─── SOURCE DATA
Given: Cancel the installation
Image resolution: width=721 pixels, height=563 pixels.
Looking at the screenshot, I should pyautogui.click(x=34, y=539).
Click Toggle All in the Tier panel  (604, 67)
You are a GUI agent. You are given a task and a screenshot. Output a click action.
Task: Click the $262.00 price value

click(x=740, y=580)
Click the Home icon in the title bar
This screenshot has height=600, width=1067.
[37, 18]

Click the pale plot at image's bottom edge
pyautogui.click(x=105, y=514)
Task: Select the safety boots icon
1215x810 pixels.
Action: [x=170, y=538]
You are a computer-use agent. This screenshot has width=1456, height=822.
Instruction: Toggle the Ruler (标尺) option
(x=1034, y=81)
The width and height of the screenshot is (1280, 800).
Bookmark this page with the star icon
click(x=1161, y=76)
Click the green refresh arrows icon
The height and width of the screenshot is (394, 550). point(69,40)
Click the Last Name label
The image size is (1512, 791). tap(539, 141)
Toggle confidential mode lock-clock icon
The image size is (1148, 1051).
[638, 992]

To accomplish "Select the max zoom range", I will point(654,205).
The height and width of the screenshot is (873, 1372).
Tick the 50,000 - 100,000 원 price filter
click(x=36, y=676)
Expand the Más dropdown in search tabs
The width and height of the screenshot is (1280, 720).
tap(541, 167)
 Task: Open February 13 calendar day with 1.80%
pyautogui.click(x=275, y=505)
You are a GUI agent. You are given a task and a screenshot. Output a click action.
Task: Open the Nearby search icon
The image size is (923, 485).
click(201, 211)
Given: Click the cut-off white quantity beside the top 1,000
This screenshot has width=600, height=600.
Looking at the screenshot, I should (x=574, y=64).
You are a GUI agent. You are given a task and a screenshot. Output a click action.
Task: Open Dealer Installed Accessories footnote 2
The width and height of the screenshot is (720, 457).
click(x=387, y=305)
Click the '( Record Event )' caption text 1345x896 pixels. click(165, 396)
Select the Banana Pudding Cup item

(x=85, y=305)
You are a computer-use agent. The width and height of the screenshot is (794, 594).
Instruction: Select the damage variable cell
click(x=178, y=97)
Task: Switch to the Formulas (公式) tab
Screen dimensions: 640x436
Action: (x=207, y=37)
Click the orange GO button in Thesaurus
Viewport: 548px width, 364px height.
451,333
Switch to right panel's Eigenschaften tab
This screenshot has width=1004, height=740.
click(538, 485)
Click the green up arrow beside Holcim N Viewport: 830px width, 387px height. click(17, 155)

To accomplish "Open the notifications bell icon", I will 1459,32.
──────
EXERCISE
Could you restate every record above word for word?

REPLY
Given: Cancel the installation
Image resolution: width=721 pixels, height=563 pixels.
Looking at the screenshot, I should pyautogui.click(x=34, y=539).
Click Toggle All in the Tier panel  (604, 67)
You are a GUI agent. You are given a task and a screenshot. Output a click action.
Task: Click the $262.00 price value

click(x=740, y=580)
Click the Home icon in the title bar
This screenshot has height=600, width=1067.
[37, 18]

Click the pale plot at image's bottom edge
pyautogui.click(x=105, y=514)
Task: Select the safety boots icon
1215x810 pixels.
Action: [x=170, y=538]
You are a computer-use agent. This screenshot has width=1456, height=822.
Instruction: Toggle the Ruler (标尺) option
(x=1034, y=81)
The width and height of the screenshot is (1280, 800).
Bookmark this page with the star icon
click(x=1161, y=76)
Click the green refresh arrows icon
The height and width of the screenshot is (394, 550). point(69,40)
Click the Last Name label
The image size is (1512, 791). tap(539, 141)
Toggle confidential mode lock-clock icon
The image size is (1148, 1051).
[638, 992]

To accomplish "Select the max zoom range", I will point(654,205).
The height and width of the screenshot is (873, 1372).
Tick the 50,000 - 100,000 원 price filter
click(x=36, y=676)
Expand the Más dropdown in search tabs
The width and height of the screenshot is (1280, 720).
tap(541, 167)
 Task: Open February 13 calendar day with 1.80%
pyautogui.click(x=275, y=505)
You are a GUI agent. You are given a task and a screenshot. Output a click action.
Task: Open the Nearby search icon
The image size is (923, 485).
click(201, 211)
Given: Click the cut-off white quantity beside the top 1,000
This screenshot has width=600, height=600.
Looking at the screenshot, I should (x=574, y=64).
You are a GUI agent. You are given a task and a screenshot. Output a click action.
Task: Open Dealer Installed Accessories footnote 2
The width and height of the screenshot is (720, 457).
click(x=387, y=305)
Click the '( Record Event )' caption text 1345x896 pixels. click(165, 396)
Select the Banana Pudding Cup item

(x=85, y=305)
You are a computer-use agent. The width and height of the screenshot is (794, 594).
Instruction: Select the damage variable cell
click(x=178, y=97)
Task: Switch to the Formulas (公式) tab
Screen dimensions: 640x436
Action: (x=207, y=37)
Click the orange GO button in Thesaurus
Viewport: 548px width, 364px height.
451,333
Switch to right panel's Eigenschaften tab
This screenshot has width=1004, height=740.
click(538, 485)
Click the green up arrow beside Holcim N Viewport: 830px width, 387px height. click(17, 155)

To accomplish "Open the notifications bell icon", I will 1459,32.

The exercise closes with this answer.